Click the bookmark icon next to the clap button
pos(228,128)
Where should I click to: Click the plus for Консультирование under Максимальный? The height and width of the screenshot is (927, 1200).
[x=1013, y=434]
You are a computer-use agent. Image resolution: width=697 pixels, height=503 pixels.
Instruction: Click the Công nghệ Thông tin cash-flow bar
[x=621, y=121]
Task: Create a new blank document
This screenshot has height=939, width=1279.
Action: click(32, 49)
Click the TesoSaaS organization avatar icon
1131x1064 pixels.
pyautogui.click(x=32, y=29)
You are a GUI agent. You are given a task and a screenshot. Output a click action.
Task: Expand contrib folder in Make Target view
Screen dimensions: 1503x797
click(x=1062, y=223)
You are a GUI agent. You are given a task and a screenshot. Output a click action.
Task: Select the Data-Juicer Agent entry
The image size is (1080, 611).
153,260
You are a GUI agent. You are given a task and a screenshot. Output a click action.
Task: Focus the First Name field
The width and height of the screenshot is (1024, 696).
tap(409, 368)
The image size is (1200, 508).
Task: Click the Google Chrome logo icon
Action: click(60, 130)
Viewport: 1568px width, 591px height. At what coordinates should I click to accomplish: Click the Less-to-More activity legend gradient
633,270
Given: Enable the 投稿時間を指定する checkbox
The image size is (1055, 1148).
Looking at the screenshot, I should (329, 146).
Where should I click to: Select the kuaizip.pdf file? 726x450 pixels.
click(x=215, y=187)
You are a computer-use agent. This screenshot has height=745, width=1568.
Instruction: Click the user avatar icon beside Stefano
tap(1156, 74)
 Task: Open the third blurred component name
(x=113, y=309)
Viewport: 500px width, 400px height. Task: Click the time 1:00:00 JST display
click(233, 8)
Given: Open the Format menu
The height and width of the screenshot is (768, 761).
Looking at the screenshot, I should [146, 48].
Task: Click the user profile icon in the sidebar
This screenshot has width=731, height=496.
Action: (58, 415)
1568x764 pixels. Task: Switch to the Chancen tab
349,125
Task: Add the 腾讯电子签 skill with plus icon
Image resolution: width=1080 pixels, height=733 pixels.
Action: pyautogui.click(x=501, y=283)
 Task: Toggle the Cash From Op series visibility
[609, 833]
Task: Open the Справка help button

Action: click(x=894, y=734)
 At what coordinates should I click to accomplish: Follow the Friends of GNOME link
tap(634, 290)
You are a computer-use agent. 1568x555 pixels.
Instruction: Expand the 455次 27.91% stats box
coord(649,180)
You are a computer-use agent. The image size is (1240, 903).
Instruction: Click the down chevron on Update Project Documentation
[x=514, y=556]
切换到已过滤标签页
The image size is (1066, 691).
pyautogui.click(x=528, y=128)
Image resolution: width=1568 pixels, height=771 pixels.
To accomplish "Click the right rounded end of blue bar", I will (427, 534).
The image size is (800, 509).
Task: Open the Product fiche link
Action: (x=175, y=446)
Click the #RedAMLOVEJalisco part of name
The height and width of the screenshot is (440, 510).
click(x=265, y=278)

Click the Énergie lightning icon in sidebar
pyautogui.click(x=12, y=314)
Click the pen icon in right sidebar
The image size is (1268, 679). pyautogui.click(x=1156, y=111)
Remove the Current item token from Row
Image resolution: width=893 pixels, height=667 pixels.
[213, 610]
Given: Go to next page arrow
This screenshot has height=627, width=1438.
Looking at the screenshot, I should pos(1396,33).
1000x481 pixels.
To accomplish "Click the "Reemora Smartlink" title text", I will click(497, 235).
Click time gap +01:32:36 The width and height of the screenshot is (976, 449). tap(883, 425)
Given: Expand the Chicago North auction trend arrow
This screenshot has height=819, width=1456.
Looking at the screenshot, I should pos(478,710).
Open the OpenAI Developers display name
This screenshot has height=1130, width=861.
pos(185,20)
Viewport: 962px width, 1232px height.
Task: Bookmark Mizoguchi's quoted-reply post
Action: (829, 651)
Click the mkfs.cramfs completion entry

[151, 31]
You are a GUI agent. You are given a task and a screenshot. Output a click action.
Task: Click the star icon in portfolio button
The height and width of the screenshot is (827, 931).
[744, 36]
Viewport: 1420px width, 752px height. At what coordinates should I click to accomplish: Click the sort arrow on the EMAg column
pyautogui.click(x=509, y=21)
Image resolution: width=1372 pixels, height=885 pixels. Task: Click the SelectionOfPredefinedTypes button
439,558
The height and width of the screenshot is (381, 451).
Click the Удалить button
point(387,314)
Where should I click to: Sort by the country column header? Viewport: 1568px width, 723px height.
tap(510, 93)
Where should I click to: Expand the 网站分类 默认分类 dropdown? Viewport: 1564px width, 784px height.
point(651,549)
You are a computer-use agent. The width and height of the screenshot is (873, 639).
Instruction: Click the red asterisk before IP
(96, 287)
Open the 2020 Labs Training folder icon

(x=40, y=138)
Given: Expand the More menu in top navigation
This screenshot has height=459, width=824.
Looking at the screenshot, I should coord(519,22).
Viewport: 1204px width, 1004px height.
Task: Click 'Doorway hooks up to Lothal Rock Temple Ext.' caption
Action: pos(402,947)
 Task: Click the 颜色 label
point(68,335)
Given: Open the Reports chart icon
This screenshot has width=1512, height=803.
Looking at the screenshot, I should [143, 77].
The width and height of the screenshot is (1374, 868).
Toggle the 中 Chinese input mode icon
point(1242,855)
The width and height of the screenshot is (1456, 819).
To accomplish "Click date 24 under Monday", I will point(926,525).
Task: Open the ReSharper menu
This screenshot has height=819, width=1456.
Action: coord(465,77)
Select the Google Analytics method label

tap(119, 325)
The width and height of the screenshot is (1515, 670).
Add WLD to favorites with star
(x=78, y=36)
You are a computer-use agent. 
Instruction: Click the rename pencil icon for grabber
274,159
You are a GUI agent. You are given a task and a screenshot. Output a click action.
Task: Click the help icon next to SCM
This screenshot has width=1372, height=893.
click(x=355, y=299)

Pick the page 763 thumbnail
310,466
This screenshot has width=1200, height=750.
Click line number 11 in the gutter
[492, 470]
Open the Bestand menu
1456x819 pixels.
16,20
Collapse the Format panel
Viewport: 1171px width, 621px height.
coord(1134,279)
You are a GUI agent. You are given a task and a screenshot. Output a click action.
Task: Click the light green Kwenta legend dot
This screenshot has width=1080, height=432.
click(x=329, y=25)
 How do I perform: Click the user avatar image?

..........

* _Set exercise_
Copy out the whole listing above line for line, changing nothing.

* _Exercise result_
Click the bookmark icon next to the clap button
pos(228,128)
Where should I click to: Click the plus for Консультирование under Максимальный? The height and width of the screenshot is (927, 1200).
[x=1013, y=434]
You are a computer-use agent. Image resolution: width=697 pixels, height=503 pixels.
Instruction: Click the Công nghệ Thông tin cash-flow bar
[x=621, y=121]
Task: Create a new blank document
This screenshot has height=939, width=1279.
Action: click(32, 49)
Click the TesoSaaS organization avatar icon
1131x1064 pixels.
pyautogui.click(x=32, y=29)
You are a GUI agent. You are given a task and a screenshot. Output a click action.
Task: Expand contrib folder in Make Target view
Screen dimensions: 1503x797
click(x=1062, y=223)
You are a GUI agent. You are given a task and a screenshot. Output a click action.
Task: Select the Data-Juicer Agent entry
The image size is (1080, 611).
153,260
You are a GUI agent. You are given a task and a screenshot. Output a click action.
Task: Focus the First Name field
The width and height of the screenshot is (1024, 696).
tap(409, 368)
The image size is (1200, 508).
Task: Click the Google Chrome logo icon
Action: click(60, 130)
Viewport: 1568px width, 591px height. At what coordinates should I click to accomplish: Click the Less-to-More activity legend gradient
633,270
Given: Enable the 投稿時間を指定する checkbox
The image size is (1055, 1148).
Looking at the screenshot, I should (329, 146).
Where should I click to: Select the kuaizip.pdf file? 726x450 pixels.
click(x=215, y=187)
You are a computer-use agent. This screenshot has height=745, width=1568.
Instruction: Click the user avatar icon beside Stefano
tap(1156, 74)
 Task: Open the third blurred component name
(x=113, y=309)
Viewport: 500px width, 400px height. Task: Click the time 1:00:00 JST display
click(233, 8)
Given: Open the Format menu
The height and width of the screenshot is (768, 761).
Looking at the screenshot, I should [146, 48].
Task: Click the user profile icon in the sidebar
This screenshot has width=731, height=496.
Action: (58, 415)
1568x764 pixels. Task: Switch to the Chancen tab
349,125
Task: Add the 腾讯电子签 skill with plus icon
Image resolution: width=1080 pixels, height=733 pixels.
Action: pyautogui.click(x=501, y=283)
 Task: Toggle the Cash From Op series visibility
[609, 833]
Task: Open the Справка help button

Action: click(x=894, y=734)
 At what coordinates should I click to accomplish: Follow the Friends of GNOME link
tap(634, 290)
You are a computer-use agent. 1568x555 pixels.
Instruction: Expand the 455次 27.91% stats box
coord(649,180)
You are a computer-use agent. The image size is (1240, 903).
Instruction: Click the down chevron on Update Project Documentation
[x=514, y=556]
切换到已过滤标签页
The image size is (1066, 691).
pyautogui.click(x=528, y=128)
Image resolution: width=1568 pixels, height=771 pixels.
To accomplish "Click the right rounded end of blue bar", I will (427, 534).
The image size is (800, 509).
Task: Open the Product fiche link
Action: (x=175, y=446)
Click the #RedAMLOVEJalisco part of name
The height and width of the screenshot is (440, 510).
click(x=265, y=278)

Click the Énergie lightning icon in sidebar
pyautogui.click(x=12, y=314)
Click the pen icon in right sidebar
The image size is (1268, 679). pyautogui.click(x=1156, y=111)
Remove the Current item token from Row
Image resolution: width=893 pixels, height=667 pixels.
[213, 610]
Given: Go to next page arrow
This screenshot has height=627, width=1438.
Looking at the screenshot, I should pos(1396,33).
1000x481 pixels.
To accomplish "Click the "Reemora Smartlink" title text", I will click(497, 235).
Click time gap +01:32:36 The width and height of the screenshot is (976, 449). tap(883, 425)
Given: Expand the Chicago North auction trend arrow
This screenshot has height=819, width=1456.
Looking at the screenshot, I should pos(478,710).
Open the OpenAI Developers display name
This screenshot has height=1130, width=861.
pos(185,20)
Viewport: 962px width, 1232px height.
Task: Bookmark Mizoguchi's quoted-reply post
Action: (829, 651)
Click the mkfs.cramfs completion entry

[151, 31]
You are a GUI agent. You are given a task and a screenshot. Output a click action.
Task: Click the star icon in portfolio button
The height and width of the screenshot is (827, 931).
[744, 36]
Viewport: 1420px width, 752px height. At what coordinates should I click to accomplish: Click the sort arrow on the EMAg column
pyautogui.click(x=509, y=21)
Image resolution: width=1372 pixels, height=885 pixels. Task: Click the SelectionOfPredefinedTypes button
439,558
The height and width of the screenshot is (381, 451).
Click the Удалить button
point(387,314)
Where should I click to: Sort by the country column header? Viewport: 1568px width, 723px height.
tap(510, 93)
Where should I click to: Expand the 网站分类 默认分类 dropdown? Viewport: 1564px width, 784px height.
point(651,549)
You are a computer-use agent. The width and height of the screenshot is (873, 639).
Instruction: Click the red asterisk before IP
(96, 287)
Open the 2020 Labs Training folder icon

(x=40, y=138)
Given: Expand the More menu in top navigation
This screenshot has height=459, width=824.
Looking at the screenshot, I should coord(519,22).
Viewport: 1204px width, 1004px height.
Task: Click 'Doorway hooks up to Lothal Rock Temple Ext.' caption
Action: pos(402,947)
 Task: Click the 颜色 label
point(68,335)
Given: Open the Reports chart icon
This screenshot has width=1512, height=803.
Looking at the screenshot, I should [143, 77].
The width and height of the screenshot is (1374, 868).
Toggle the 中 Chinese input mode icon
point(1242,855)
The width and height of the screenshot is (1456, 819).
To accomplish "Click date 24 under Monday", I will point(926,525).
Task: Open the ReSharper menu
This screenshot has height=819, width=1456.
Action: coord(465,77)
Select the Google Analytics method label

tap(119, 325)
The width and height of the screenshot is (1515, 670).
Add WLD to favorites with star
(x=78, y=36)
You are a computer-use agent. 
Instruction: Click the rename pencil icon for grabber
274,159
You are a GUI agent. You are given a task and a screenshot. Output a click action.
Task: Click the help icon next to SCM
This screenshot has width=1372, height=893.
click(x=355, y=299)

Pick the page 763 thumbnail
310,466
This screenshot has width=1200, height=750.
Click line number 11 in the gutter
[492, 470]
Open the Bestand menu
1456x819 pixels.
16,20
Collapse the Format panel
Viewport: 1171px width, 621px height.
coord(1134,279)
You are a GUI agent. You are given a task and a screenshot. Output a click action.
Task: Click the light green Kwenta legend dot
This screenshot has width=1080, height=432.
click(x=329, y=25)
 How do I perform: Click the user avatar image?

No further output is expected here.